Formed last year, the Pacific Palisades task force underscores the growing focus on homelessness in Los Angeles, as outdoor encampments spread from downtown’s Skid Row area into residential neighborhoods, creating a political crisis in the U.S.’s second-most-populous city after New York.
“We are not just talking about increases in places that previously had large encampments,” said Pete White, founder of the Community Action Network, which advocates for more affordable housing in Los Angeles. “We are starting to see encampments all over the city.”
The national homeless population declined 2% in 2015 over the prior year, according to federal data released this month, with the number living outdoors down 1%. But in Los Angeles County, which includes the city and other growing cities such as Long Beach, Burbank and Pasadena, the homeless population has increased 20% over the past year to about 41,000, with a 28% increase in the number of people living outdoors.

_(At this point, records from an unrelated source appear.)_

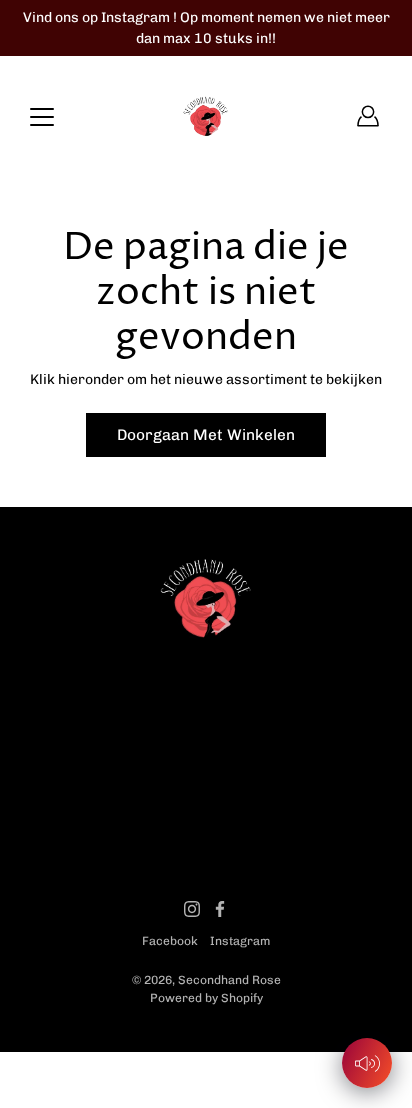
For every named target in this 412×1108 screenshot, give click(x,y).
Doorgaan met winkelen (206, 435)
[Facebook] (220, 909)
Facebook (170, 941)
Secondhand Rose (229, 980)
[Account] (368, 116)
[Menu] (42, 117)
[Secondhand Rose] (206, 116)
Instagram (240, 941)
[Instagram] (192, 909)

Here’s the trouble: drunks and junkies don’t want to work, and don’t want to live in shelters, and who can blame them? A job would require sobriety and a fixed schedule and people telling them what to do. As for shelters, listen to Bobby Foster, who lives on the beach in surfer land:
Mr. Foster, a [claimed] Army veteran who has been living in the park for nearly seven years, was drawn to the area by the beach and generosity of its people. Police evicted him from his usual spot in the grove and seized his food and belongings but he planned on moving back, he said. He wasn’t interested in the city’s $100 million homeless initiative, he added, explaining that he enjoyed living outdoors.
“They want to put us in a homeless shelter with basically 24 people,” Mr. Foster said. “I don’t want to live in that environment. I have been there before. It is like a damn prison cell.”
Again, who can blame him, but there’s no point trying to help him. We all make choices in life.